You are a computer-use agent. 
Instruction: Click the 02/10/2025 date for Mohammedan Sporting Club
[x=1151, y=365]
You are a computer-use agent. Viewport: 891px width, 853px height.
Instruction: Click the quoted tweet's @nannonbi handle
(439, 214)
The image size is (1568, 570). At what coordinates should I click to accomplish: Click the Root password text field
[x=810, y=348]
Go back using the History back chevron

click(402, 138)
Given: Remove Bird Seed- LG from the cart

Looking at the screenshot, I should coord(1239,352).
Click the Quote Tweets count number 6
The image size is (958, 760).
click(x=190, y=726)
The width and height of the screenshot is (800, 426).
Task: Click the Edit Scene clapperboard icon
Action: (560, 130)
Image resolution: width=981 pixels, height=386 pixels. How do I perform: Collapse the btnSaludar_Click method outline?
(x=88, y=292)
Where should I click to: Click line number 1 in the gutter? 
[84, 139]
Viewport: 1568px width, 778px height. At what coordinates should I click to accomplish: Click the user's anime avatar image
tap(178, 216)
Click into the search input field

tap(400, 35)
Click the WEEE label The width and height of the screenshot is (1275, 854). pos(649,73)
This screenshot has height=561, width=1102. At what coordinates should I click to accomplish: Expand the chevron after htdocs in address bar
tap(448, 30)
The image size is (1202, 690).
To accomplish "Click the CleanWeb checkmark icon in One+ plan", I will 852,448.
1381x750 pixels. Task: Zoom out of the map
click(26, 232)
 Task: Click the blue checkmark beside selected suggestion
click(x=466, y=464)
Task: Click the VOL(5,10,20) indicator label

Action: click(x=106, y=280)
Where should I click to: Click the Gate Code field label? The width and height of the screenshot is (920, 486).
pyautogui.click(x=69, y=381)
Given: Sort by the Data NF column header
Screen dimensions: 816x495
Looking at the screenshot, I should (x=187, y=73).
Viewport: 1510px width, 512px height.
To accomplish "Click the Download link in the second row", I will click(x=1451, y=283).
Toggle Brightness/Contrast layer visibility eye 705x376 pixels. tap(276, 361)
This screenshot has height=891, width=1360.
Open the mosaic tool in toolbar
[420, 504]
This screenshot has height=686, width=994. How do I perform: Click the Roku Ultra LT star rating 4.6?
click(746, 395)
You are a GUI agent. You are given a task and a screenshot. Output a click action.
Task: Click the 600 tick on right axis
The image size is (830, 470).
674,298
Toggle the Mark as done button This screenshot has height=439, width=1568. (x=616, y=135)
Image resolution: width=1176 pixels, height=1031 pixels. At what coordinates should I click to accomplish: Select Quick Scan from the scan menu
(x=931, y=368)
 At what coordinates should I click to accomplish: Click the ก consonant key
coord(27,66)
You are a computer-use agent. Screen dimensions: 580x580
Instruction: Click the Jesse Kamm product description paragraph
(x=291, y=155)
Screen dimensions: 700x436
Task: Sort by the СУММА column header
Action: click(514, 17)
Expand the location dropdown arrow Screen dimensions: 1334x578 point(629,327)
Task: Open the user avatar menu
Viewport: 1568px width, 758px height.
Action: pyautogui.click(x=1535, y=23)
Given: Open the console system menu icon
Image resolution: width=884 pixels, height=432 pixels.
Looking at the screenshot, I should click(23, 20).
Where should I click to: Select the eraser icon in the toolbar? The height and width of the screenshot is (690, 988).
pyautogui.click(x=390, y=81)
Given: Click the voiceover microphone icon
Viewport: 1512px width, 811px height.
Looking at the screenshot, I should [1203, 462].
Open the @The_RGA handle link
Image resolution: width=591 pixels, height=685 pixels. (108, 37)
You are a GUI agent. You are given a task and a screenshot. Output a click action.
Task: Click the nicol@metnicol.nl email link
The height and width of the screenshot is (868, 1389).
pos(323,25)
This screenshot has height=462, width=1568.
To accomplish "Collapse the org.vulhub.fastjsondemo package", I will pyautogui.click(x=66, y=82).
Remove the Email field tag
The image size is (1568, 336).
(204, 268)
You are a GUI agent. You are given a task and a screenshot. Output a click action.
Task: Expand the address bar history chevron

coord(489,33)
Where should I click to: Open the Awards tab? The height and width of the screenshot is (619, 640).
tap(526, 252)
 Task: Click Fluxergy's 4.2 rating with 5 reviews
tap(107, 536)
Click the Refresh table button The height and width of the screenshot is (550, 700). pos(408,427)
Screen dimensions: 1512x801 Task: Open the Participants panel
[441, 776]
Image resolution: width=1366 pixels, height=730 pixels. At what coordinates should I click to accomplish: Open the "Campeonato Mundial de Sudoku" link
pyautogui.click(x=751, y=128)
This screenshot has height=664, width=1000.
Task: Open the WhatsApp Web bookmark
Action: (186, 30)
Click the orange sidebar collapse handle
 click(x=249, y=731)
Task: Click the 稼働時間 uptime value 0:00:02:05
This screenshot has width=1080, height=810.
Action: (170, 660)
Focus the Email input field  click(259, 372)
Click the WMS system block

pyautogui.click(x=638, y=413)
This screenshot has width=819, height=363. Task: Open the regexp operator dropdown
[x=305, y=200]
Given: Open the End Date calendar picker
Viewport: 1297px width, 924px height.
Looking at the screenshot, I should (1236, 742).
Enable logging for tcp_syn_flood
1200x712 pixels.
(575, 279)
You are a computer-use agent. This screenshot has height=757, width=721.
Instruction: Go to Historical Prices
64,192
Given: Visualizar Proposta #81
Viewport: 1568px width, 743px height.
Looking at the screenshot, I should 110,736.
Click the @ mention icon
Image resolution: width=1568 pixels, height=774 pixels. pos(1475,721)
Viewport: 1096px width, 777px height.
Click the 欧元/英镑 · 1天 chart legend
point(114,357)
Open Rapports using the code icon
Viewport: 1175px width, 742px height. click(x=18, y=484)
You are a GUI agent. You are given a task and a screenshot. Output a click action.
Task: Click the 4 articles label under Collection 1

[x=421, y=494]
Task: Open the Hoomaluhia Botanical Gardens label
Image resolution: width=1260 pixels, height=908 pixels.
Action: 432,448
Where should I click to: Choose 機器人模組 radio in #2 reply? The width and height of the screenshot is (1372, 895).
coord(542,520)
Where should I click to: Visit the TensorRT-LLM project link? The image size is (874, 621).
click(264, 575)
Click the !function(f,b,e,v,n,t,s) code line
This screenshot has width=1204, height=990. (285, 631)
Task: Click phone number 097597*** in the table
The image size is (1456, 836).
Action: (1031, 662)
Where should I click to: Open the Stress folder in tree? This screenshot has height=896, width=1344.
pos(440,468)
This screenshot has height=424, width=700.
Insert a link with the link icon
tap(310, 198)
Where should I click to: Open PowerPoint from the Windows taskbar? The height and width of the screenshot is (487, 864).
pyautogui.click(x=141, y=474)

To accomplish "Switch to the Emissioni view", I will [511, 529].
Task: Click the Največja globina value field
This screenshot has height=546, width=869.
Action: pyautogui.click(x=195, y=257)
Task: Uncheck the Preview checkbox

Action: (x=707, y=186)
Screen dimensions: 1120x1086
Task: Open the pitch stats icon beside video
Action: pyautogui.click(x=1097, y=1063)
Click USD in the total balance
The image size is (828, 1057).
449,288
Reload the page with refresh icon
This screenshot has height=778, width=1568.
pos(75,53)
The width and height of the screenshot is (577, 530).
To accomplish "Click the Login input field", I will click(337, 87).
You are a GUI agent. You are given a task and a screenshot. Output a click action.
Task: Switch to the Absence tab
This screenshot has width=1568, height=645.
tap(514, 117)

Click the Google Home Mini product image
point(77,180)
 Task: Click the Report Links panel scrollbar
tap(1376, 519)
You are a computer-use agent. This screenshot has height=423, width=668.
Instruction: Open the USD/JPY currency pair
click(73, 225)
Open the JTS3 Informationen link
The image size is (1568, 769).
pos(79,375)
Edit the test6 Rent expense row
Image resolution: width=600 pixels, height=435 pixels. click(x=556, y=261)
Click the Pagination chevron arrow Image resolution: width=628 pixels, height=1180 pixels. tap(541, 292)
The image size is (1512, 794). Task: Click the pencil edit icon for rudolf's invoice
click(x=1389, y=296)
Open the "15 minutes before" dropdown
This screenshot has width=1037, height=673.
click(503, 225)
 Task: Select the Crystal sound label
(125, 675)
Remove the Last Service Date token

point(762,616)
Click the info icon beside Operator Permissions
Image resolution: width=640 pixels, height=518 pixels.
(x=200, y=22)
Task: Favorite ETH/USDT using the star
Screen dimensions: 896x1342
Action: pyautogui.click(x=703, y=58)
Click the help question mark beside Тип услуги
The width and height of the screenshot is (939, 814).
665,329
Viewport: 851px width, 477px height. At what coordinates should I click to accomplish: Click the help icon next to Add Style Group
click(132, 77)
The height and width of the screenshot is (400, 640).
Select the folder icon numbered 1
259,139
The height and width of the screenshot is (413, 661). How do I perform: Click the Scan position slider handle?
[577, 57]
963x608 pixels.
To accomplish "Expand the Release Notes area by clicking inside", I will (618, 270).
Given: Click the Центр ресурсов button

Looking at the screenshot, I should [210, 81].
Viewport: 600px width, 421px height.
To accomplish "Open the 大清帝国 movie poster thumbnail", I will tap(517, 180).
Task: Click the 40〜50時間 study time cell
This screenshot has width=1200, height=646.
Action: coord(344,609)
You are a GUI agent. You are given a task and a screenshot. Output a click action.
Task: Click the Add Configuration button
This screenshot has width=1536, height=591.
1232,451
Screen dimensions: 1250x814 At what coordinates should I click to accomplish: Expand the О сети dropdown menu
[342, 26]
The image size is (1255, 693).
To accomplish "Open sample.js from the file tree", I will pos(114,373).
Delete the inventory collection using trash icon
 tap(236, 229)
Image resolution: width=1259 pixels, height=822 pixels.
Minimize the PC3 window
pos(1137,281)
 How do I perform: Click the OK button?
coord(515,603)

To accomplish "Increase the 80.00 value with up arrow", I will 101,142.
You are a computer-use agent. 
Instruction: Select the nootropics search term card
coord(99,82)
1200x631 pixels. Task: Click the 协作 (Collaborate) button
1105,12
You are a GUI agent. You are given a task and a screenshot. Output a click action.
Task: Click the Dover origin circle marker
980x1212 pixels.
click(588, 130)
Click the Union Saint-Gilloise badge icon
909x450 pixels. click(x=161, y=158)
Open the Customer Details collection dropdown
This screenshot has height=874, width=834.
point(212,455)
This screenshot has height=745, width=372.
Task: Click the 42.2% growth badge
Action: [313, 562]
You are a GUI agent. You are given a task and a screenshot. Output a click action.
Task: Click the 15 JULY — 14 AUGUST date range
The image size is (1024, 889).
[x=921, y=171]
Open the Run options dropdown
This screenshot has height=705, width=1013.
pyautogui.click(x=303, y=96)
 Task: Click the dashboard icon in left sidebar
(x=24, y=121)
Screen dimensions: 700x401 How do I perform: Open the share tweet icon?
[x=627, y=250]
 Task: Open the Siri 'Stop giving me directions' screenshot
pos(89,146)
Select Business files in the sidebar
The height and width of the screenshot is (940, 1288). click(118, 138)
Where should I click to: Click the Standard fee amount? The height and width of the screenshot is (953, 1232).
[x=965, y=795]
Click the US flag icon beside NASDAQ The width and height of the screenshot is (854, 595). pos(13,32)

▬▬▬▬▬▬▬▬▬▬

## Exercise requirements
Take the entries above and copy out all lines with the string "Switch".

## Solution to this problem
To accomplish "Switch to the Emissioni view", I will [511, 529].
Task: Switch to the Absence tab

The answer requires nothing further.